Pamerleau noted, "Even solids will flow over long timescales…Ice flows more readily than rock. Craters have deep bowls which produce high stresses that then relax to a lower stress state, resulting in a shallower bowl via solid state flow." This is not the end. What is more shocking is that the salty reservoir beneath the crater is estimated to be 25 miles deep and hundreds of miles wide, hinting at a vast, slushy interior that could still hold liquid water today. Intriguingly, Sori shared, "Ceres is the largest object in the asteroid belt, and a dwarf planet. I think sometimes people think of small, lumpy things as asteroids (and most of them are!), but Ceres really looks more like a planet," according to The Brighter Side.



 

Moreover, Sori further asserted, "To me the exciting part of all this, if we're right, is that we have a frozen ocean world pretty close to Earth...Ceres may be a valuable point of comparison for the ocean-hosting icy moons of the outer solar system, like Jupiter's moon Europa and Saturn's moon Enceladus.
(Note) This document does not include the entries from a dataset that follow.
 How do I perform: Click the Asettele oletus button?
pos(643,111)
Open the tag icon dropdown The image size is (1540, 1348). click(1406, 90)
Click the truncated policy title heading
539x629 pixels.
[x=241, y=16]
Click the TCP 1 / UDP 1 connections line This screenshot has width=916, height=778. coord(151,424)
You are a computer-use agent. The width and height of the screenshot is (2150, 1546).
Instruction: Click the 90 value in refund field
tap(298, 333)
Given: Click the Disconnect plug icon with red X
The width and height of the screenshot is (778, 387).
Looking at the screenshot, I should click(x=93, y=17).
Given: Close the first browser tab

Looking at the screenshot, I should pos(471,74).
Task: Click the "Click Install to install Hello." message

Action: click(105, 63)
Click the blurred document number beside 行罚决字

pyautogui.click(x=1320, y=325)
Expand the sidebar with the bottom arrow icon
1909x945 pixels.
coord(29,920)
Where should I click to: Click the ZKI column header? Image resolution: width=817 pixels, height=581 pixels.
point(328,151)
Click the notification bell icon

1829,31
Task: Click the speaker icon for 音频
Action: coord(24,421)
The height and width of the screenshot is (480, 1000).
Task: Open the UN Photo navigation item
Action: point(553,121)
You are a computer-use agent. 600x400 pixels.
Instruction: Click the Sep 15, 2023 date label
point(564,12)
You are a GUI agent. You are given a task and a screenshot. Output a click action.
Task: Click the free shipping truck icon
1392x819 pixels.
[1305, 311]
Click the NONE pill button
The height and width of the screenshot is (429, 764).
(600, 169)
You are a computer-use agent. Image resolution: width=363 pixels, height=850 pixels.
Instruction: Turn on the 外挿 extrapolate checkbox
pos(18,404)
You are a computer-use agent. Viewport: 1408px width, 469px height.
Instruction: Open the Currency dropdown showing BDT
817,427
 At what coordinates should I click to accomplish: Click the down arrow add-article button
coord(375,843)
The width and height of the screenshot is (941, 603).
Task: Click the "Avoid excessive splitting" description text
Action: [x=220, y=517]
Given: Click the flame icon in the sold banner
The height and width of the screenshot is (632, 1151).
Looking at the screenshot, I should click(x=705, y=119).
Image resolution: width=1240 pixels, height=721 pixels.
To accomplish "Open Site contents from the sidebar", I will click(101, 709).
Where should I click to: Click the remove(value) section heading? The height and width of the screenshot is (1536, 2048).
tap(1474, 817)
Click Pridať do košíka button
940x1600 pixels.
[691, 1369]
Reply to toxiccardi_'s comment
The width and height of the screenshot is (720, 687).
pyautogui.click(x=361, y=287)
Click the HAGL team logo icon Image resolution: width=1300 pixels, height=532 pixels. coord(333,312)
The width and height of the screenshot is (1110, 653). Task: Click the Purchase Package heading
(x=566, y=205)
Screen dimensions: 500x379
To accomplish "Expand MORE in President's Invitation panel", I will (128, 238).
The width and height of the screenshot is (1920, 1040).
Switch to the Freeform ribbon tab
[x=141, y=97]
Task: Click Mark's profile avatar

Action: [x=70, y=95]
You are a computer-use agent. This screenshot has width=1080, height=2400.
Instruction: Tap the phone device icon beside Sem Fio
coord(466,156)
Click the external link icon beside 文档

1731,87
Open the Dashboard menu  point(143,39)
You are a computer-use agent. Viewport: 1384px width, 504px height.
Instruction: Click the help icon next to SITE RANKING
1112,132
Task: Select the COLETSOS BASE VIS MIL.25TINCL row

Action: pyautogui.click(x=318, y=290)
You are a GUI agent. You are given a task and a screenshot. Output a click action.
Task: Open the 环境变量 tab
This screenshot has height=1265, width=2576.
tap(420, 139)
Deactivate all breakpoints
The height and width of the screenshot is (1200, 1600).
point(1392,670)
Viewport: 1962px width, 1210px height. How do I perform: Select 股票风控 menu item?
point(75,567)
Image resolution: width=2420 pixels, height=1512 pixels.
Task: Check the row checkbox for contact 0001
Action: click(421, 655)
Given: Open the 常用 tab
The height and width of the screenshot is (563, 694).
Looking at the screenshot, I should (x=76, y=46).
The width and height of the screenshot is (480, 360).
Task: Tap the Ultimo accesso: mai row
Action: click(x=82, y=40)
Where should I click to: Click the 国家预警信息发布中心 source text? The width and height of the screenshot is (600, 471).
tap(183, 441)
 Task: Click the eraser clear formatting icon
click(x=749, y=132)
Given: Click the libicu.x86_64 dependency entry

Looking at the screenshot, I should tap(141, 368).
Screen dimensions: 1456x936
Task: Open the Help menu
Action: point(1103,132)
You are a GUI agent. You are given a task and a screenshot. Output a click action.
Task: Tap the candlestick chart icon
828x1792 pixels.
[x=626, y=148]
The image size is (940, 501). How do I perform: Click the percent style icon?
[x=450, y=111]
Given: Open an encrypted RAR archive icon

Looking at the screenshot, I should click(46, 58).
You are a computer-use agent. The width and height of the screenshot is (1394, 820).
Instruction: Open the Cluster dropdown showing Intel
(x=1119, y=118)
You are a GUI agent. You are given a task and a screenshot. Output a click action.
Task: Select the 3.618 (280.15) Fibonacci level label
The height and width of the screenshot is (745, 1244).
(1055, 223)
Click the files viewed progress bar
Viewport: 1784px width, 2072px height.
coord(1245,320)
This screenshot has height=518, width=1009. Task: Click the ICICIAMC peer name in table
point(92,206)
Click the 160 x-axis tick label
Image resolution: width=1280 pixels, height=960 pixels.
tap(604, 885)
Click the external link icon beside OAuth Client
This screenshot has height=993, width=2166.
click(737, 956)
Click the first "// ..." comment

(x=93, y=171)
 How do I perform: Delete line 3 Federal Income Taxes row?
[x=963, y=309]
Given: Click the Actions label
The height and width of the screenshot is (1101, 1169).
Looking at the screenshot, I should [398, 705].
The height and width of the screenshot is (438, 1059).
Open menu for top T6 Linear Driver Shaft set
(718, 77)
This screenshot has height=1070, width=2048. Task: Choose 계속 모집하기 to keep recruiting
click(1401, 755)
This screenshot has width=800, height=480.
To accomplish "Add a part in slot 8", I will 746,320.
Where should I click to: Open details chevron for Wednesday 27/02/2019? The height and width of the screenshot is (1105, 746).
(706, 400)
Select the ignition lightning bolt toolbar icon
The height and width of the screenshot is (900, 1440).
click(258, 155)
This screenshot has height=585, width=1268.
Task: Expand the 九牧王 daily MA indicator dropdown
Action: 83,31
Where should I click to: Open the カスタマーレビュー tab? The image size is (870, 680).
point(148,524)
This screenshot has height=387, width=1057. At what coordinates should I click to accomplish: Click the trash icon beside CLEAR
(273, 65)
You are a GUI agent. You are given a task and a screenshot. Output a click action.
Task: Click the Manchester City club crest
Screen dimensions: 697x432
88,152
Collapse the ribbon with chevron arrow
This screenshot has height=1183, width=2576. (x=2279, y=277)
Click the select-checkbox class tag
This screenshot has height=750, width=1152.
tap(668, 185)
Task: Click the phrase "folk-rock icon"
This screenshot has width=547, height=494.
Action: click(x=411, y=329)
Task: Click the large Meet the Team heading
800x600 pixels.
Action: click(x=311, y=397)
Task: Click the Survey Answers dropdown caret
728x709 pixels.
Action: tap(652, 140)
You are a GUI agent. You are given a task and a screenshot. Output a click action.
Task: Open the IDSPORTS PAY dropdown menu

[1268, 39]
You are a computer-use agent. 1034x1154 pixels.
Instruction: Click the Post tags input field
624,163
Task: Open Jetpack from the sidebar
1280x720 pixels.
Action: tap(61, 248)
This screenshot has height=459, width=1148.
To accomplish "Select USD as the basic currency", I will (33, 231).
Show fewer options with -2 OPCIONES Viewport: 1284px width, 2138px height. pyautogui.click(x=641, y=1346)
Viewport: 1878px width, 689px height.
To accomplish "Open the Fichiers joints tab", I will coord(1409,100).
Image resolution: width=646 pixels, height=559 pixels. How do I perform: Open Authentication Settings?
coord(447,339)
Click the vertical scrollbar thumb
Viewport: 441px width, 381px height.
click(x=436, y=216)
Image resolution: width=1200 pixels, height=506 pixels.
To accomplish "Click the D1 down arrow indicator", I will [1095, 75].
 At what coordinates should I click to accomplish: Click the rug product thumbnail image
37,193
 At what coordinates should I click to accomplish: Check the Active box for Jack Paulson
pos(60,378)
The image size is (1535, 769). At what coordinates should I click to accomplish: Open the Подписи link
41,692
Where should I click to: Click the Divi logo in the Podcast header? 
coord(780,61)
Ceres, we think, is therefore the most accessible icy world in the universe. That makes it a great target for future spacecraft missions," according to The Brighter Side. This positions Ceres among the elite club of ocean worlds like Europa and Enceladus, both known for their subsurface oceans. But unlike those icy moons, Ceres is way closer to Earth. If confirmed, there could be some wonders in our understanding of the solar system.